### GIVEN PROBLEM:
Could you give all of the data again with "computer-use agent" changed to "screen navigation assistant" and everything else left as it is?
---- SUPPLIED RECORDS
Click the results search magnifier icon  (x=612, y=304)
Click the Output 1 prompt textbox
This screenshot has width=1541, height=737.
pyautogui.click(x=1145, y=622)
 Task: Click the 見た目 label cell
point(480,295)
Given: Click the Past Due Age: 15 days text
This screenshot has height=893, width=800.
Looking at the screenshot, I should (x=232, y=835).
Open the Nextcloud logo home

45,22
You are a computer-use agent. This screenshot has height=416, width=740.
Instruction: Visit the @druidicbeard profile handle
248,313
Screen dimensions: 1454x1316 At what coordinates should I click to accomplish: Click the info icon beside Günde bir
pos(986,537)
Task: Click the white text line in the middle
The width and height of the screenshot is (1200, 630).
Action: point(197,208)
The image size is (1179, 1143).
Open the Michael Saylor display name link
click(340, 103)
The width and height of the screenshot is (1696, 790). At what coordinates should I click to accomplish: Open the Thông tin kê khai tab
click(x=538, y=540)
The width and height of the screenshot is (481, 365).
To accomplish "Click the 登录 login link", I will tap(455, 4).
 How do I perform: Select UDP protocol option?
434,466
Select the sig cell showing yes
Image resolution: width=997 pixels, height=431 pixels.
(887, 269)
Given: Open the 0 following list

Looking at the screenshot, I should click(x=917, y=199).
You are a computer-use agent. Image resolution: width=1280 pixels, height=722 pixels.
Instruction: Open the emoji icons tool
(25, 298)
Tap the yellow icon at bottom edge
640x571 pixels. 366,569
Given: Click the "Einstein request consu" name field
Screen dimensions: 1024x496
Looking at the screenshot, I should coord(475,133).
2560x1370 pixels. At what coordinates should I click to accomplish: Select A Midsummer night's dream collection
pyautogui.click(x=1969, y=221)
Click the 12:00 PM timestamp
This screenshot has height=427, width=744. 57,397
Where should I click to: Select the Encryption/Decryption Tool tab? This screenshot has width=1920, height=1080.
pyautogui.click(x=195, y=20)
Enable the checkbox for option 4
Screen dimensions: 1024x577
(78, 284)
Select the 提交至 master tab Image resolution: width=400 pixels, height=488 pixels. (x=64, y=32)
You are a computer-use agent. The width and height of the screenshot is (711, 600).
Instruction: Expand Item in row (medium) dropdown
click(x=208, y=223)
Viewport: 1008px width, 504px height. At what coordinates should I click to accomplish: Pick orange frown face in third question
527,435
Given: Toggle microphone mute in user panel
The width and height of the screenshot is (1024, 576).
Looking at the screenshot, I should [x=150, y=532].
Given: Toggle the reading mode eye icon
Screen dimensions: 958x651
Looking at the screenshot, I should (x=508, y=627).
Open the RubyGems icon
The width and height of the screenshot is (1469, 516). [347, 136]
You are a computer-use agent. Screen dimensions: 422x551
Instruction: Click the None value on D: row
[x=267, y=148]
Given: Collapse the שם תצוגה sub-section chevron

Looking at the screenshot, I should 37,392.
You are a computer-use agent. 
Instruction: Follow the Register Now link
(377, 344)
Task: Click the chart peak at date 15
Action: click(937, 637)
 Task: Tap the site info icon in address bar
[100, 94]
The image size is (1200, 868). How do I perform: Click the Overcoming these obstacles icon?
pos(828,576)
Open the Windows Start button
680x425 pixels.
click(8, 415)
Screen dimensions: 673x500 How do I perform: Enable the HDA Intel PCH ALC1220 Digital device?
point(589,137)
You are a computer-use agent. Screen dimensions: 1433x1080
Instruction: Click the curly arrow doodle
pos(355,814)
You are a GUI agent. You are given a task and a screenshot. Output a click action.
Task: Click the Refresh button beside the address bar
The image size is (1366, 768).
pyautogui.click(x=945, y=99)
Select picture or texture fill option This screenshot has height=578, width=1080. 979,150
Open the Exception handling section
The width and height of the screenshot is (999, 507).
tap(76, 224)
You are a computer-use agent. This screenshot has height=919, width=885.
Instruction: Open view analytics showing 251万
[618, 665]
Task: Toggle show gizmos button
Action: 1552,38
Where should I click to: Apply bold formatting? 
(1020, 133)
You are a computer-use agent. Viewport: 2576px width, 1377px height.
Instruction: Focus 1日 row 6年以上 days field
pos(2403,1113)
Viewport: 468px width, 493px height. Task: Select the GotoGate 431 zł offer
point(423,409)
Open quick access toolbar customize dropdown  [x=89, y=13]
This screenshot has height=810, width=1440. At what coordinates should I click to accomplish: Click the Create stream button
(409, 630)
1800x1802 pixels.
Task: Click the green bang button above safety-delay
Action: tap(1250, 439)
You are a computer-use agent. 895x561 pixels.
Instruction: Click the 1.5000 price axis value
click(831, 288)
--------
### TASK RESPONSE:
Click the results search magnifier icon  (x=612, y=304)
Click the Output 1 prompt textbox
This screenshot has width=1541, height=737.
pyautogui.click(x=1145, y=622)
 Task: Click the 見た目 label cell
point(480,295)
Given: Click the Past Due Age: 15 days text
This screenshot has height=893, width=800.
Looking at the screenshot, I should (x=232, y=835).
Open the Nextcloud logo home

45,22
You are a screen navigation assistant. This screenshot has height=416, width=740.
Instruction: Visit the @druidicbeard profile handle
248,313
Screen dimensions: 1454x1316 At what coordinates should I click to accomplish: Click the info icon beside Günde bir
pos(986,537)
Task: Click the white text line in the middle
The width and height of the screenshot is (1200, 630).
Action: point(197,208)
The image size is (1179, 1143).
Open the Michael Saylor display name link
click(340, 103)
The width and height of the screenshot is (1696, 790). At what coordinates should I click to accomplish: Open the Thông tin kê khai tab
click(x=538, y=540)
The width and height of the screenshot is (481, 365).
To accomplish "Click the 登录 login link", I will tap(455, 4).
 How do I perform: Select UDP protocol option?
434,466
Select the sig cell showing yes
Image resolution: width=997 pixels, height=431 pixels.
(887, 269)
Given: Open the 0 following list

Looking at the screenshot, I should click(x=917, y=199).
You are a screen navigation assistant. Image resolution: width=1280 pixels, height=722 pixels.
Instruction: Open the emoji icons tool
(25, 298)
Tap the yellow icon at bottom edge
640x571 pixels. 366,569
Given: Click the "Einstein request consu" name field
Screen dimensions: 1024x496
Looking at the screenshot, I should coord(475,133).
2560x1370 pixels. At what coordinates should I click to accomplish: Select A Midsummer night's dream collection
pyautogui.click(x=1969, y=221)
Click the 12:00 PM timestamp
This screenshot has height=427, width=744. 57,397
Where should I click to: Select the Encryption/Decryption Tool tab? This screenshot has width=1920, height=1080.
pyautogui.click(x=195, y=20)
Enable the checkbox for option 4
Screen dimensions: 1024x577
(78, 284)
Select the 提交至 master tab Image resolution: width=400 pixels, height=488 pixels. (x=64, y=32)
You are a screen navigation assistant. The width and height of the screenshot is (711, 600).
Instruction: Expand Item in row (medium) dropdown
click(x=208, y=223)
Viewport: 1008px width, 504px height. At what coordinates should I click to accomplish: Pick orange frown face in third question
527,435
Given: Toggle microphone mute in user panel
The width and height of the screenshot is (1024, 576).
Looking at the screenshot, I should [x=150, y=532].
Given: Toggle the reading mode eye icon
Screen dimensions: 958x651
Looking at the screenshot, I should (x=508, y=627).
Open the RubyGems icon
The width and height of the screenshot is (1469, 516). [347, 136]
You are a screen navigation assistant. Screen dimensions: 422x551
Instruction: Click the None value on D: row
[x=267, y=148]
Given: Collapse the שם תצוגה sub-section chevron

Looking at the screenshot, I should 37,392.
You are a screen navigation assistant. 
Instruction: Follow the Register Now link
(377, 344)
Task: Click the chart peak at date 15
Action: click(937, 637)
 Task: Tap the site info icon in address bar
[100, 94]
The image size is (1200, 868). How do I perform: Click the Overcoming these obstacles icon?
pos(828,576)
Open the Windows Start button
680x425 pixels.
click(8, 415)
Screen dimensions: 673x500 How do I perform: Enable the HDA Intel PCH ALC1220 Digital device?
point(589,137)
You are a screen navigation assistant. Screen dimensions: 1433x1080
Instruction: Click the curly arrow doodle
pos(355,814)
You are a GUI agent. You are given a task and a screenshot. Output a click action.
Task: Click the Refresh button beside the address bar
The image size is (1366, 768).
pyautogui.click(x=945, y=99)
Select picture or texture fill option This screenshot has height=578, width=1080. 979,150
Open the Exception handling section
The width and height of the screenshot is (999, 507).
tap(76, 224)
You are a screen navigation assistant. This screenshot has height=919, width=885.
Instruction: Open view analytics showing 251万
[618, 665]
Task: Toggle show gizmos button
Action: 1552,38
Where should I click to: Apply bold formatting? 
(1020, 133)
You are a screen navigation assistant. Viewport: 2576px width, 1377px height.
Instruction: Focus 1日 row 6年以上 days field
pos(2403,1113)
Viewport: 468px width, 493px height. Task: Select the GotoGate 431 zł offer
point(423,409)
Open quick access toolbar customize dropdown  [x=89, y=13]
This screenshot has height=810, width=1440. At what coordinates should I click to accomplish: Click the Create stream button
(409, 630)
1800x1802 pixels.
Task: Click the green bang button above safety-delay
Action: tap(1250, 439)
You are a screen navigation assistant. 895x561 pixels.
Instruction: Click the 1.5000 price axis value
click(831, 288)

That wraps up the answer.